**** DATASET RECORDS

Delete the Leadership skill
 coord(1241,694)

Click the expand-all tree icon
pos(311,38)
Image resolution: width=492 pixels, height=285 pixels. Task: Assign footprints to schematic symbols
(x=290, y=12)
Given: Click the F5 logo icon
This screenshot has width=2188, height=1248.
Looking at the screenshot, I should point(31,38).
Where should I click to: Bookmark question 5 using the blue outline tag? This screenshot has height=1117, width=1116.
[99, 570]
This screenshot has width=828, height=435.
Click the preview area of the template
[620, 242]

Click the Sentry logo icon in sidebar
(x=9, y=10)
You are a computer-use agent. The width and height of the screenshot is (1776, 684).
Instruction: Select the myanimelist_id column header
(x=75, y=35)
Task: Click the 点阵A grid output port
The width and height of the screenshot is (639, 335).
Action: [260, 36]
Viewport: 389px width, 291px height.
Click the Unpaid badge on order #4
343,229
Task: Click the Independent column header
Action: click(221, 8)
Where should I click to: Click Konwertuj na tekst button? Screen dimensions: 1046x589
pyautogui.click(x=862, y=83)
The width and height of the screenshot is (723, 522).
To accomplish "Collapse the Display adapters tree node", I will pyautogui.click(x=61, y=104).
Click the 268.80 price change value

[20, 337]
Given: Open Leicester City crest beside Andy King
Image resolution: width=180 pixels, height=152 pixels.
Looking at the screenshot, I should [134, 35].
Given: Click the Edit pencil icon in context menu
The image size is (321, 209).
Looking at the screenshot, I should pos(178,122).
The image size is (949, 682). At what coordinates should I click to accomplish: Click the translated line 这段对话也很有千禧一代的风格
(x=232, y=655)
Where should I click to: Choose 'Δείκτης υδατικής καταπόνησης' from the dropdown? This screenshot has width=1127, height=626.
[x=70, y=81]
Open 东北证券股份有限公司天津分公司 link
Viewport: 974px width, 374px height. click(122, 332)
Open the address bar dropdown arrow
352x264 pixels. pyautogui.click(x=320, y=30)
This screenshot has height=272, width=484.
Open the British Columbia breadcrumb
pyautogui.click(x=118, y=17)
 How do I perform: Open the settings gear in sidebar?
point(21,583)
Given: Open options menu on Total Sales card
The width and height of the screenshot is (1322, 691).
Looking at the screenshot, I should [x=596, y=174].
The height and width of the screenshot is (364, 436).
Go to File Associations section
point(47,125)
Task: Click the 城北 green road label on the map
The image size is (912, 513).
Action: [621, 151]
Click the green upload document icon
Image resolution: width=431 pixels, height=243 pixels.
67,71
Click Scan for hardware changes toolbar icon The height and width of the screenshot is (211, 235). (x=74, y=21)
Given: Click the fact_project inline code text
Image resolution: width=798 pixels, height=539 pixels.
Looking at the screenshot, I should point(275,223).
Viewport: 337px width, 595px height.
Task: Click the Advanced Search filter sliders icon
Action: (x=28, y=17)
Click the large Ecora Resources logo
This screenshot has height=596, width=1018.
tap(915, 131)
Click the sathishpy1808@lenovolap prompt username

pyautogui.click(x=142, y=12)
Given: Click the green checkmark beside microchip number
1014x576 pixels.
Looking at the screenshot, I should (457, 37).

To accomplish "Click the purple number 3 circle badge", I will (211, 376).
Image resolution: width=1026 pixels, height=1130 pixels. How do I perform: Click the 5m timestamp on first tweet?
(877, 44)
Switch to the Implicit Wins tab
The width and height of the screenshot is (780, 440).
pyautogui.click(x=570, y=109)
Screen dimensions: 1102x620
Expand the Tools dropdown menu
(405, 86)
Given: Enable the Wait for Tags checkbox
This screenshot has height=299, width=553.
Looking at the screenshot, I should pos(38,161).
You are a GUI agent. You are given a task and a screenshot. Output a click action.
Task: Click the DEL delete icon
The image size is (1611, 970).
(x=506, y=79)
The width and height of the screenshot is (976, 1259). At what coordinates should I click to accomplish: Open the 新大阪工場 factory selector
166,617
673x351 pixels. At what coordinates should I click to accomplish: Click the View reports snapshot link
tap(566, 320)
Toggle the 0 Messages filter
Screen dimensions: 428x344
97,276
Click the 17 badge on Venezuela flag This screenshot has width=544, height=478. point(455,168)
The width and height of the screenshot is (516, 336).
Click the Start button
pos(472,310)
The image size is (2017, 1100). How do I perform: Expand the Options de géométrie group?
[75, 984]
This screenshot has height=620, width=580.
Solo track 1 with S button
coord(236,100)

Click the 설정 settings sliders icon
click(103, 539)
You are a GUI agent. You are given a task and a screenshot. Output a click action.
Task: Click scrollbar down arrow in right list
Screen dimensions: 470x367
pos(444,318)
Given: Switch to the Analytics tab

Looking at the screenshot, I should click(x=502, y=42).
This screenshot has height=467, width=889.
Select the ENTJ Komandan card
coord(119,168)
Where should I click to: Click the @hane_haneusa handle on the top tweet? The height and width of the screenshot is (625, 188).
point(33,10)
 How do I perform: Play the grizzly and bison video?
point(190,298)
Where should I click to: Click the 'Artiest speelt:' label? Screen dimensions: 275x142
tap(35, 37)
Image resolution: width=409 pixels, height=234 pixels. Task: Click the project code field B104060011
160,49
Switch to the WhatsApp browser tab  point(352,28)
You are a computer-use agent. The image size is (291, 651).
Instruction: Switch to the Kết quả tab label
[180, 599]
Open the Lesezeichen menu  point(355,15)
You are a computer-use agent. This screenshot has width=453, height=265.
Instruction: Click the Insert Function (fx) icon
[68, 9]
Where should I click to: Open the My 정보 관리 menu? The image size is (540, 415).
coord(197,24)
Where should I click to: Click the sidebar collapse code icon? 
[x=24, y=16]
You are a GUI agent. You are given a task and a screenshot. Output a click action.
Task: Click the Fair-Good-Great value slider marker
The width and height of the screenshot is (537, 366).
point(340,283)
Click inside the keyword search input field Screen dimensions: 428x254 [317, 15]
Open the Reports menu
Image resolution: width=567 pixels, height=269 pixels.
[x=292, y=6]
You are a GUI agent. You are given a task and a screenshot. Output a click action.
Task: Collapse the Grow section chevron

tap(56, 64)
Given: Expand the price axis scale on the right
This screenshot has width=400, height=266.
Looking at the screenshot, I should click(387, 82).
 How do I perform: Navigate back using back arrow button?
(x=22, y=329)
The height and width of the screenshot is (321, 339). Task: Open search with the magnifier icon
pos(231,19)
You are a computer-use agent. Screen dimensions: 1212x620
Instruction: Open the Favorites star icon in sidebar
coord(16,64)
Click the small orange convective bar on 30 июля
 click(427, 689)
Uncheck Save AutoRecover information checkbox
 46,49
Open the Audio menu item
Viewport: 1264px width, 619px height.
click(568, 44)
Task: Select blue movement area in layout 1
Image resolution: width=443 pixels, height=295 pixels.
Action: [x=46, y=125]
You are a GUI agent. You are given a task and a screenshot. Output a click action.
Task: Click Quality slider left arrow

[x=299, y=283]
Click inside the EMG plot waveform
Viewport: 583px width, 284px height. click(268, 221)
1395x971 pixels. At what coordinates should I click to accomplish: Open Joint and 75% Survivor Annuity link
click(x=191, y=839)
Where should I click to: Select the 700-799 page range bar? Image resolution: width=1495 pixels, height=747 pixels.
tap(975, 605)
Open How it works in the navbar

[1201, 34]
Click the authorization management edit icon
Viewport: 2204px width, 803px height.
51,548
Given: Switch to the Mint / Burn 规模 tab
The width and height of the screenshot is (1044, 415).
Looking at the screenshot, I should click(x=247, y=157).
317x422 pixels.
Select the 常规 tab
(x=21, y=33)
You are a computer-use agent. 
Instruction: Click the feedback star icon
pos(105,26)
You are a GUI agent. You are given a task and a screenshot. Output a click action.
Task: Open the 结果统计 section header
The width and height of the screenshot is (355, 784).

********

**STATED TASK:** Copy the lines of the listing above word for word, starting at the line with "will (211, 376)." and running through the line with "point(190,298)", both included.

**SOLUTION BELOW:**
To accomplish "Click the purple number 3 circle badge", I will (211, 376).
Image resolution: width=1026 pixels, height=1130 pixels. How do I perform: Click the 5m timestamp on first tweet?
(877, 44)
Switch to the Implicit Wins tab
The width and height of the screenshot is (780, 440).
pyautogui.click(x=570, y=109)
Screen dimensions: 1102x620
Expand the Tools dropdown menu
(405, 86)
Given: Enable the Wait for Tags checkbox
This screenshot has height=299, width=553.
Looking at the screenshot, I should pos(38,161).
You are a GUI agent. You are given a task and a screenshot. Output a click action.
Task: Click the DEL delete icon
The image size is (1611, 970).
(x=506, y=79)
The width and height of the screenshot is (976, 1259). At what coordinates should I click to accomplish: Open the 新大阪工場 factory selector
166,617
673x351 pixels. At what coordinates should I click to accomplish: Click the View reports snapshot link
tap(566, 320)
Toggle the 0 Messages filter
Screen dimensions: 428x344
97,276
Click the 17 badge on Venezuela flag This screenshot has width=544, height=478. point(455,168)
The width and height of the screenshot is (516, 336).
Click the Start button
pos(472,310)
The image size is (2017, 1100). How do I perform: Expand the Options de géométrie group?
[75, 984]
This screenshot has height=620, width=580.
Solo track 1 with S button
coord(236,100)

Click the 설정 settings sliders icon
click(103, 539)
You are a GUI agent. You are given a task and a screenshot. Output a click action.
Task: Click scrollbar down arrow in right list
Screen dimensions: 470x367
pos(444,318)
Given: Switch to the Analytics tab

Looking at the screenshot, I should click(x=502, y=42).
This screenshot has height=467, width=889.
Select the ENTJ Komandan card
coord(119,168)
Where should I click to: Click the @hane_haneusa handle on the top tweet? The height and width of the screenshot is (625, 188).
point(33,10)
 How do I perform: Play the grizzly and bison video?
point(190,298)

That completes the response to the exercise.